Stoned thoughts of a marketer.

I became a marketer.

Covid-19 is in the air, humans are locked down.

As usual, I was lucky. Lucky to be living in a gated community where I could still long walks, alone, sometimes with my husband. I’m luckier because this gated community also happens to be the most beautiful in Bangalore. Where there was a buzzing mall with people clicking selfies with the background of a lake, is now a serene lake, with a heron watching over fountains fall, with the background of a now-abandoned Orion mall.

I laugh at myself. I have developed a relationship with the lake and the huge twin trees that overlook it during the lockdown. I always found the place impersonal. I would take long walks in the evening, but avoid the selfie cramped lake area. Now its a haven for nights we smoke up and wander to seek solace from our homes.

Tonight I smoked up, and walked alone. I needed some peace. I walked in the green walkways, inspecting the lilies and the philodendrons, and creeping below the dim lit balcony of a first storied house. There was a divan, a grand divan, framed by two railing pots trailing with spider plants. There was an old fashioned lamp on a desk near the open sliding door, that cast the magical light on the balcony. I stood there, transfixed by the frame of the divan against the mellow light, and thought that’s a fuckworthy divan. It is a piece of fuckworthy furniture.

Because I had smoked up, I took that trail of thought and began wondering why trendy furniture retailers don’t create a catalog of fuckworthy furnitures and market them. What a GTM strategy!

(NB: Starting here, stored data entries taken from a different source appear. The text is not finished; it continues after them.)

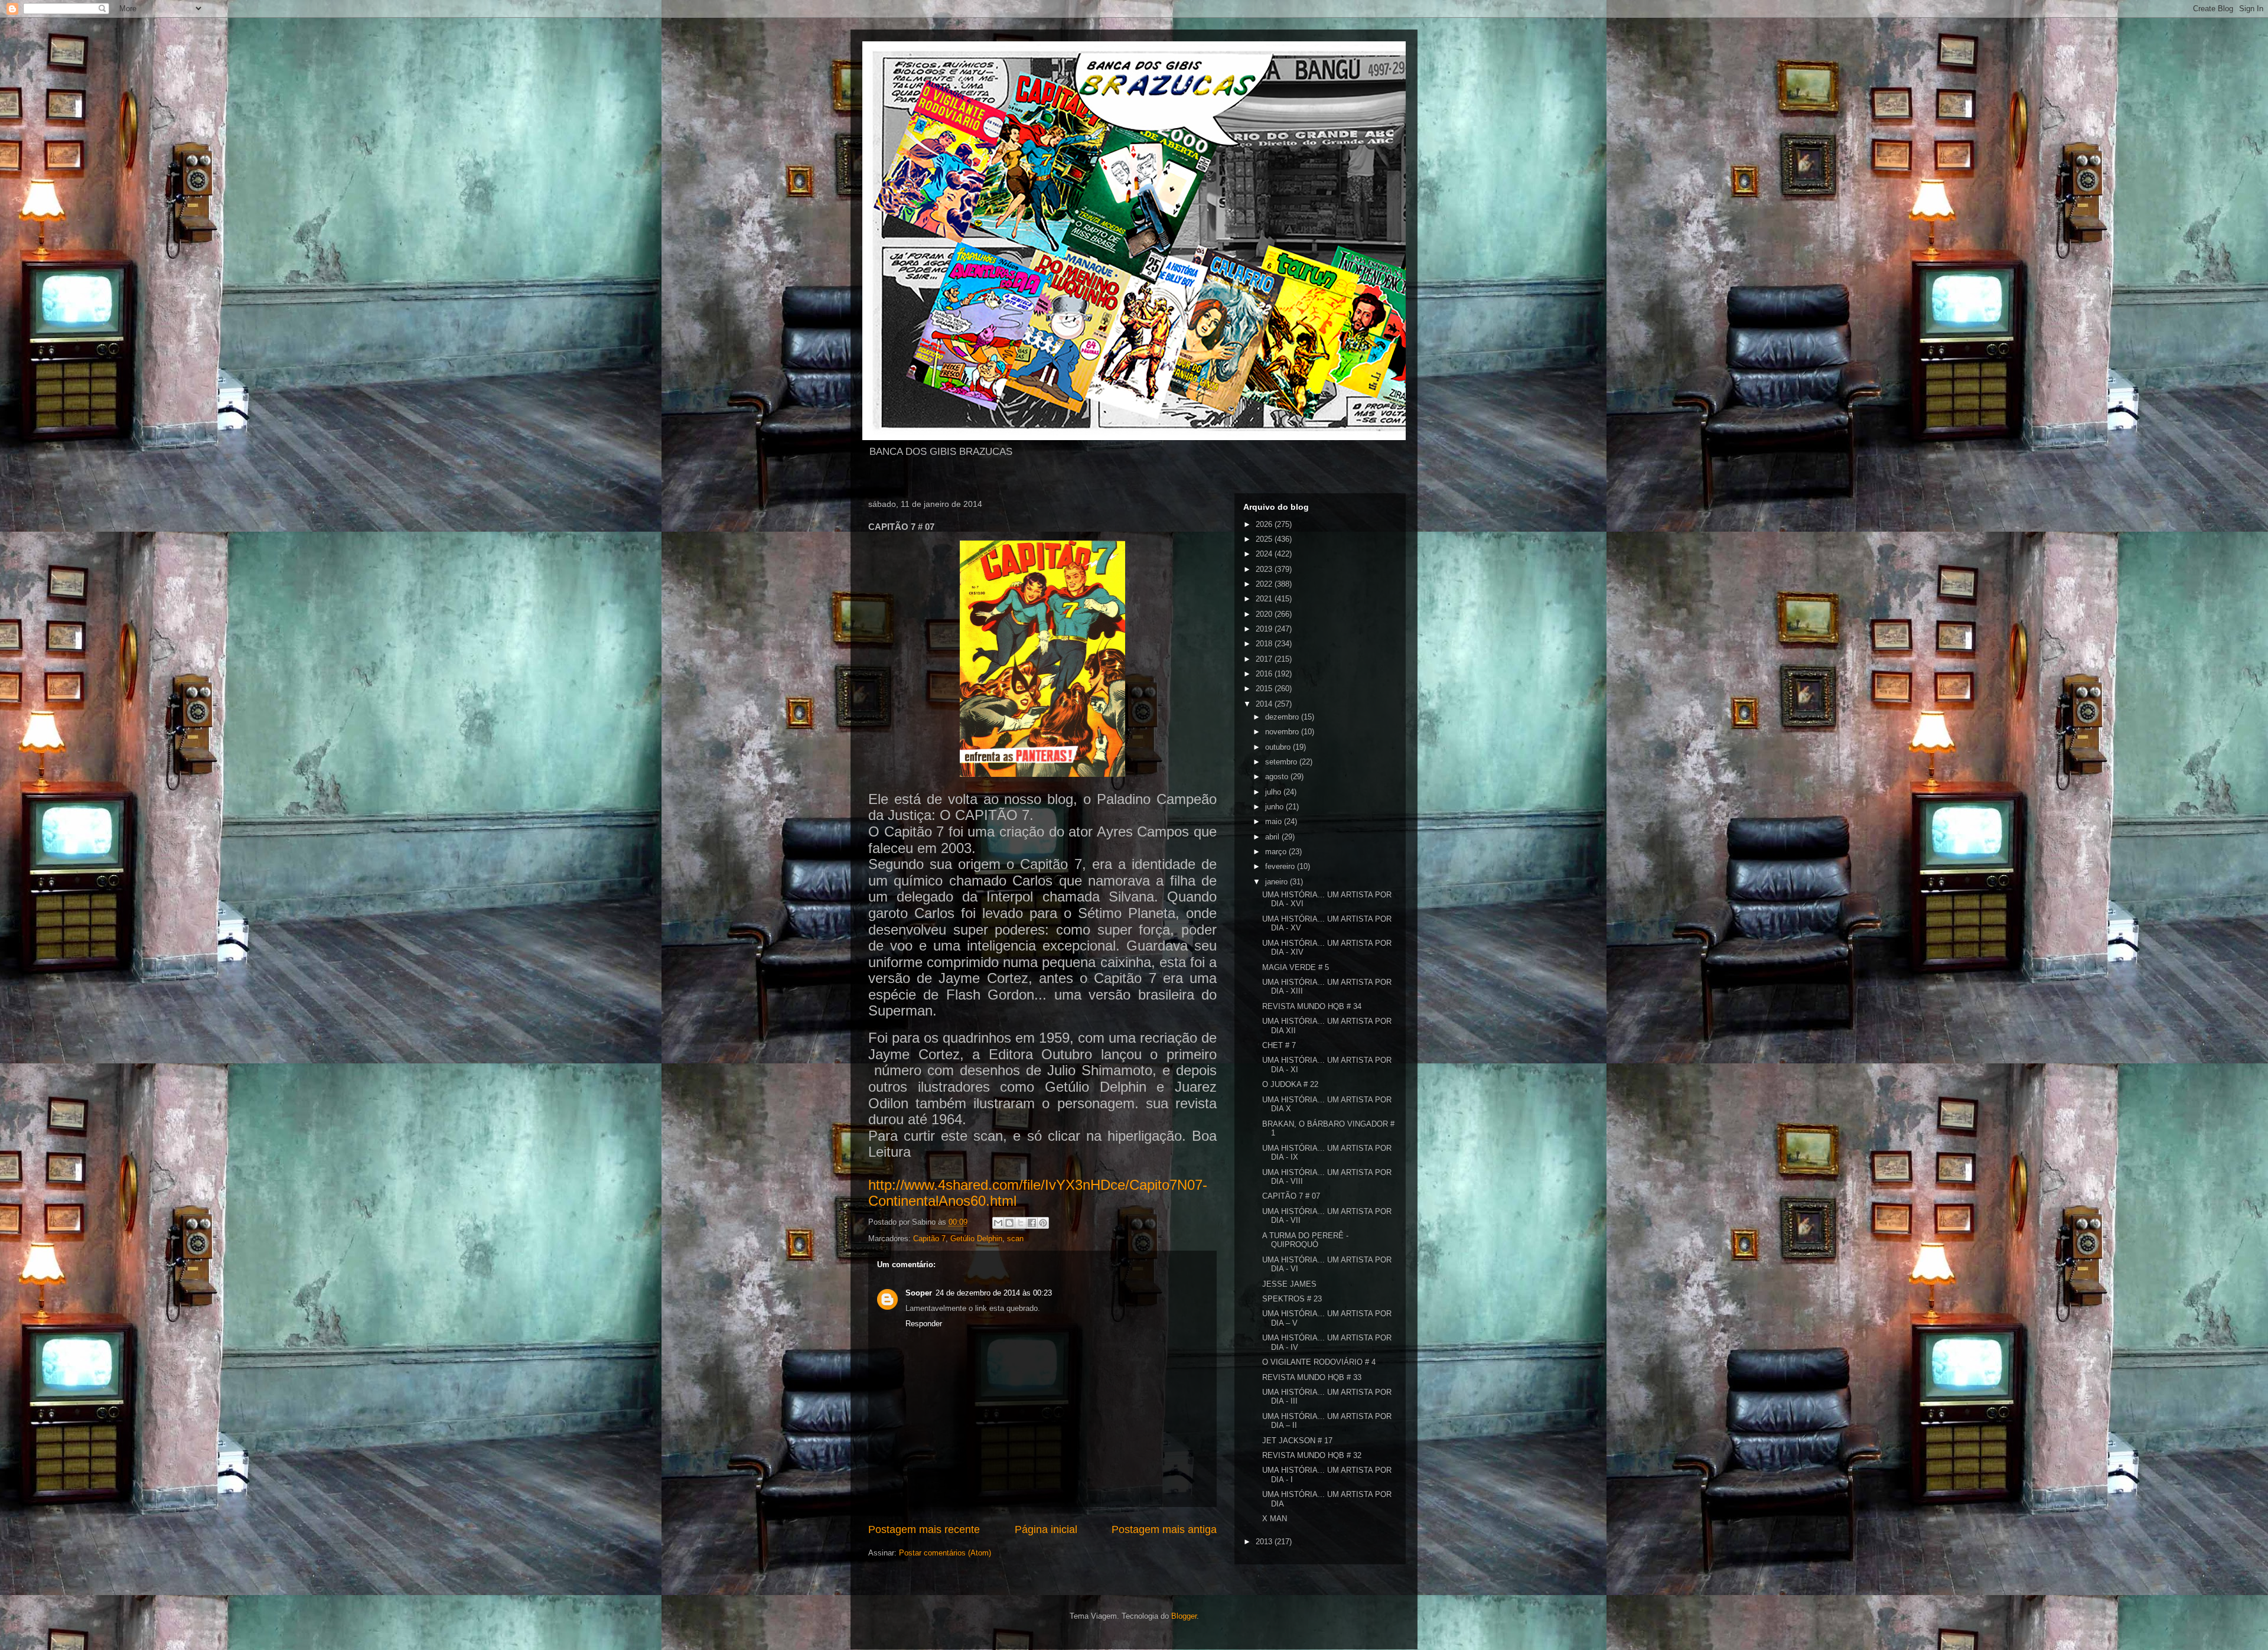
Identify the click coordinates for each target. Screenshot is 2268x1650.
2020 (1265, 614)
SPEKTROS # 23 (1292, 1298)
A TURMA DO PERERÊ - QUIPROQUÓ (1305, 1240)
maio (1274, 821)
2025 (1265, 539)
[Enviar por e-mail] (998, 1223)
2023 (1265, 569)
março (1277, 851)
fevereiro (1281, 866)
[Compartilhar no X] (1021, 1223)
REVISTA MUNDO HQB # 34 (1311, 1006)
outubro (1279, 747)
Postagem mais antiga (1164, 1529)
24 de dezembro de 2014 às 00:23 (994, 1292)
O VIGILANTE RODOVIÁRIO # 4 (1319, 1362)
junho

Because I am in video marketing, I visualised an ad campaign to go with my new category too.

The script goes like this. A guy browses the catalog of furniture in an commerce site. When he sees a divan, he imagines a girl sitting on his lap on that piece of furniture. When he sees a reclining chair, he imagines sitting over the girl in that. You know what else he imagines when he goes through the sexy furntiure. The B roll here is nautchy. And then the captions roll out, “Looking for fuckworthy furntiure. We have got you seated!” CTA- Take me to a fuckworthy chair!

I created the entire campaign in my head as I walked round and round the lake. Until I noticed the security guard in the mall wearing a mask, and it hit me. Lucky, privileged soul, dreaming of marketing campaigns in the air, while the world goes to hell. But I assuaged my guilt, and thought the final thought — Damn, you really became a marketer.